YOUR GOAL: Reproduce all entries precisely as they are written.

(Beginning of TASK INPUTS)

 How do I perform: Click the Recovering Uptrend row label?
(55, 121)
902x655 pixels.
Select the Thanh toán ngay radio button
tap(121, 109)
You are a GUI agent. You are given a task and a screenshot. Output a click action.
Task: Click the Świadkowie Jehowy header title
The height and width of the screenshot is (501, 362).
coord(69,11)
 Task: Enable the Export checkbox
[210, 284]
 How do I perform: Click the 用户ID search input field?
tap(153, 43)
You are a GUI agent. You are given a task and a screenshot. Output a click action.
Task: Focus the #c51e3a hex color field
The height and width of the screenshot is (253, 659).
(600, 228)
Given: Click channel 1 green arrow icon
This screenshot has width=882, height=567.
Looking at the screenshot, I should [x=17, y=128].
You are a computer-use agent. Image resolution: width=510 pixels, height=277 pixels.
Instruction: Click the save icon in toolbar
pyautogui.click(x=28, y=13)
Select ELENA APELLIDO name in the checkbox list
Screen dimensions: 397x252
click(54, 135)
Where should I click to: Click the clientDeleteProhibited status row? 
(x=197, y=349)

(End of TASK INPUTS)

RESULT OF THIS EXERCISE:
 How do I perform: Click the Recovering Uptrend row label?
(55, 121)
902x655 pixels.
Select the Thanh toán ngay radio button
tap(121, 109)
You are a GUI agent. You are given a task and a screenshot. Output a click action.
Task: Click the Świadkowie Jehowy header title
The height and width of the screenshot is (501, 362).
coord(69,11)
 Task: Enable the Export checkbox
[210, 284]
 How do I perform: Click the 用户ID search input field?
tap(153, 43)
You are a GUI agent. You are given a task and a screenshot. Output a click action.
Task: Focus the #c51e3a hex color field
The height and width of the screenshot is (253, 659).
(600, 228)
Given: Click channel 1 green arrow icon
This screenshot has width=882, height=567.
Looking at the screenshot, I should [x=17, y=128].
You are a computer-use agent. Image resolution: width=510 pixels, height=277 pixels.
Instruction: Click the save icon in toolbar
pyautogui.click(x=28, y=13)
Select ELENA APELLIDO name in the checkbox list
Screen dimensions: 397x252
click(54, 135)
Where should I click to: Click the clientDeleteProhibited status row? 
(x=197, y=349)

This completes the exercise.